Kickoff Coverage The Face Of Improvement For The Lions
When considering all that’s gone right for the Nittany Lions during this magical run, kickoff coverage might become an afterthought. After all, there are other obvious factors playing into Penn State’s drastic improvement, right? According to James Franklin, it’s his program’s performance with the smaller details that’s helped it reach new heights — the rest came naturally.
Specifically, it’s the meaning behind his team’s kickoff performance and what his players are displaying. It’s been nothing but production from Joey Julius’ live leg, but Franklin sees more. When he sees players running all the way through the endzone after Julius kicks one to the moon, it’s a reflection the values he’s instilled in his team. “Julius is kicking a lot of balls out of the end zone, but what happens on some teams is when that happens, guys stop running down field or they start jogging around the 15-yard line and jog off the field,” Franklin said. “Seeing all 11 of our guys every single kickoff running through the end zone, those are little signs of discipline that I’m really pleased with right now.”

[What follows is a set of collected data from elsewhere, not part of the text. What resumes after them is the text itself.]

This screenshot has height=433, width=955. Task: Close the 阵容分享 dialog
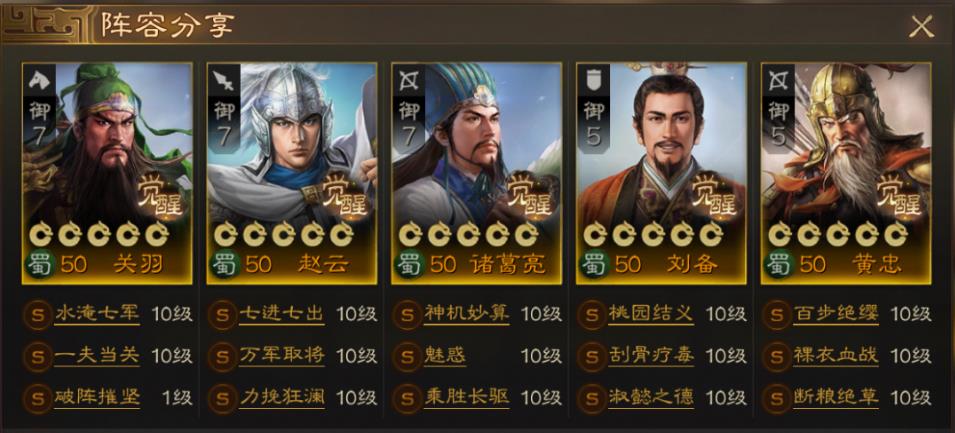click(922, 27)
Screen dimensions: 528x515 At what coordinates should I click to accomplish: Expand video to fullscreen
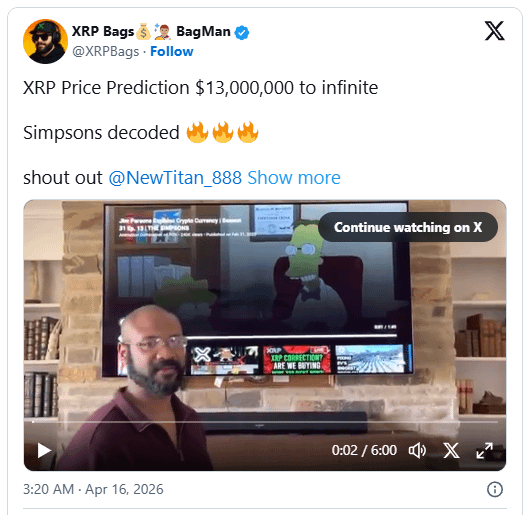(x=485, y=450)
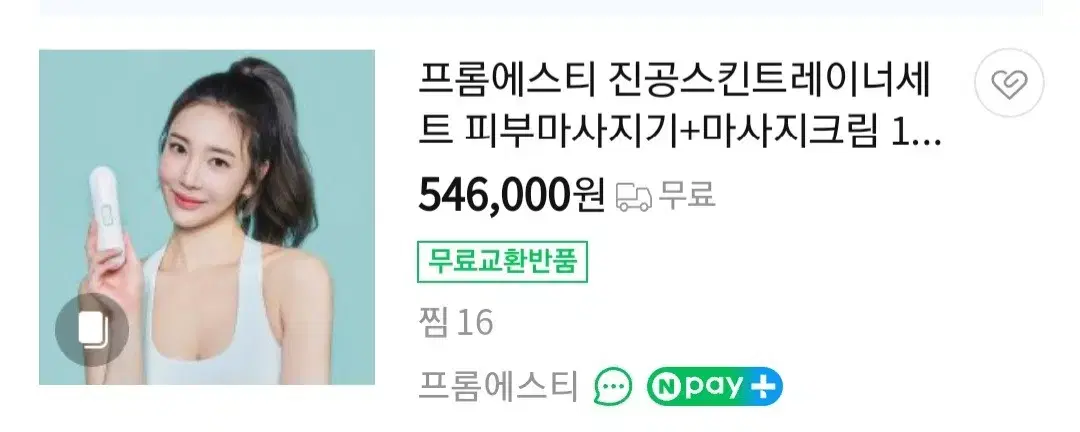Click the 찜 16 wish count
The image size is (1080, 432).
coord(455,322)
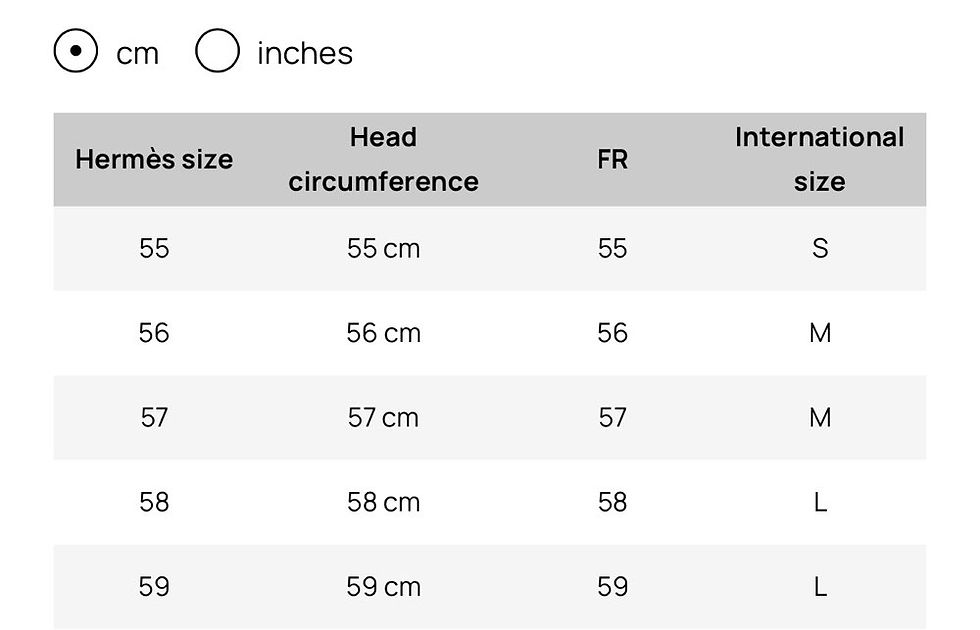This screenshot has height=630, width=980.
Task: Click the Hermès size column header
Action: tap(154, 159)
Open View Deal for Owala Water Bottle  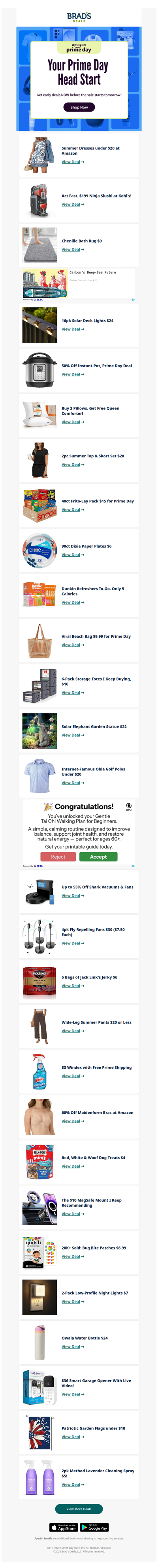(x=73, y=1346)
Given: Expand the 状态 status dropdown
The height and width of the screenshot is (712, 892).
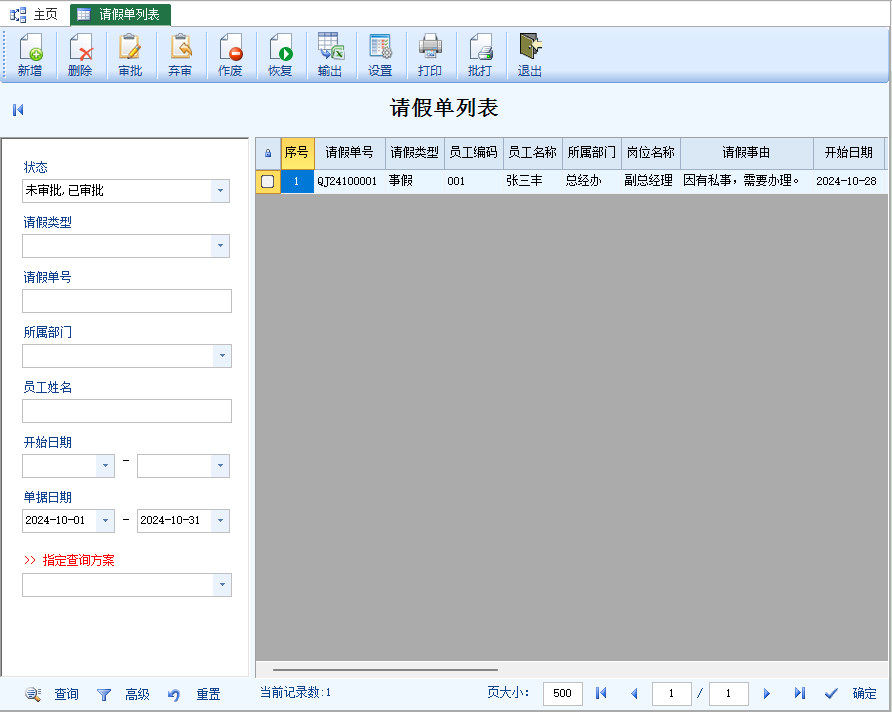Looking at the screenshot, I should point(220,191).
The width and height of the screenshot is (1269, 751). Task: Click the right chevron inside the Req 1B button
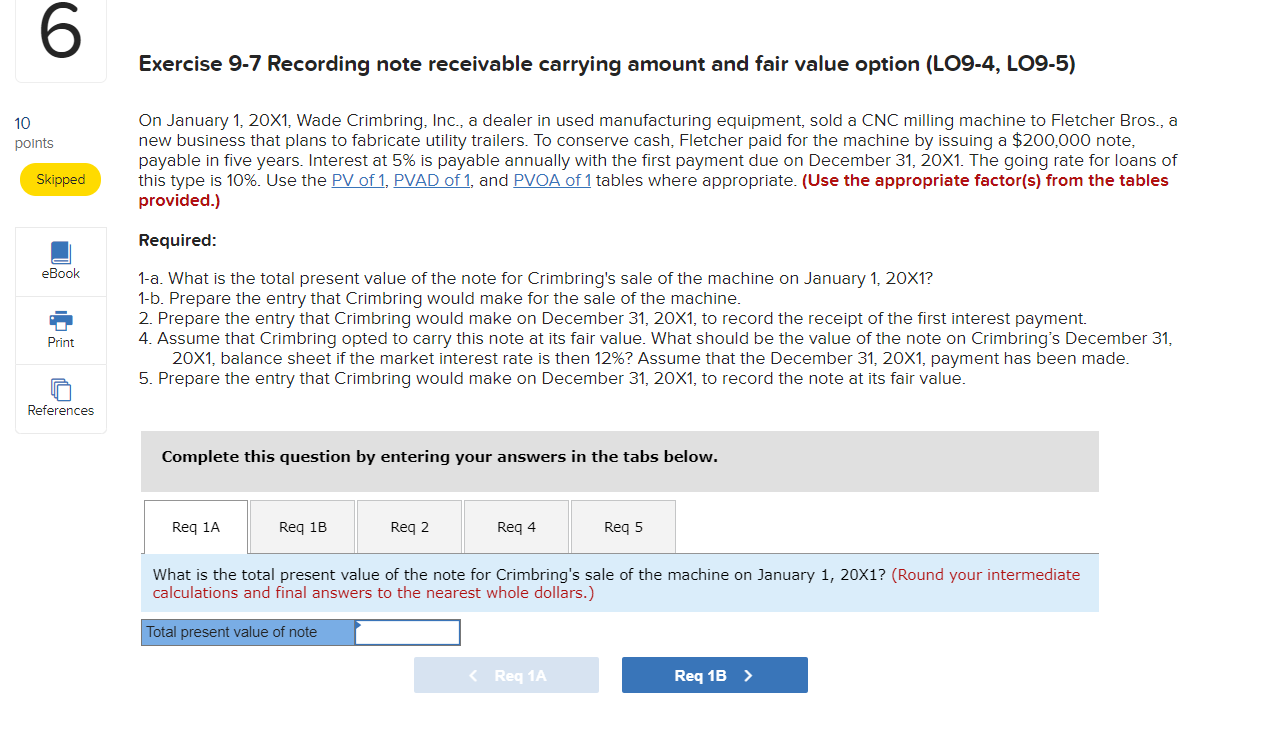pos(747,675)
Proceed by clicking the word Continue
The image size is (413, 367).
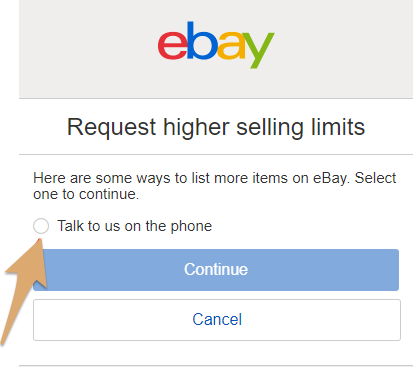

That discipline’s helped his team’s defense tighten up and keep opponents out of the endzone. Almost more importantly, it’s helped his team’s offense break records and go from averaging 349 yards per game to 430 as quarterback Trace McSorley captured the school record for total yards in a season. In short, it’s no coincidence — everything fans are seeing on the field is a result of preparation and execution. Franklin’s players are buying in, and that commitment to excellence, if you will, has Penn State battling for the Big Ten crown in Indianapolis on Saturday. Not only that, it has his program defying the odds and contending sooner rather than later with statistics that blow last year’s figures out of the water.
For most fans, single plays stick out as season-defining moments, but the dedication to routine and hustle shine much brighter than one singular moment in Franklin’s eyes.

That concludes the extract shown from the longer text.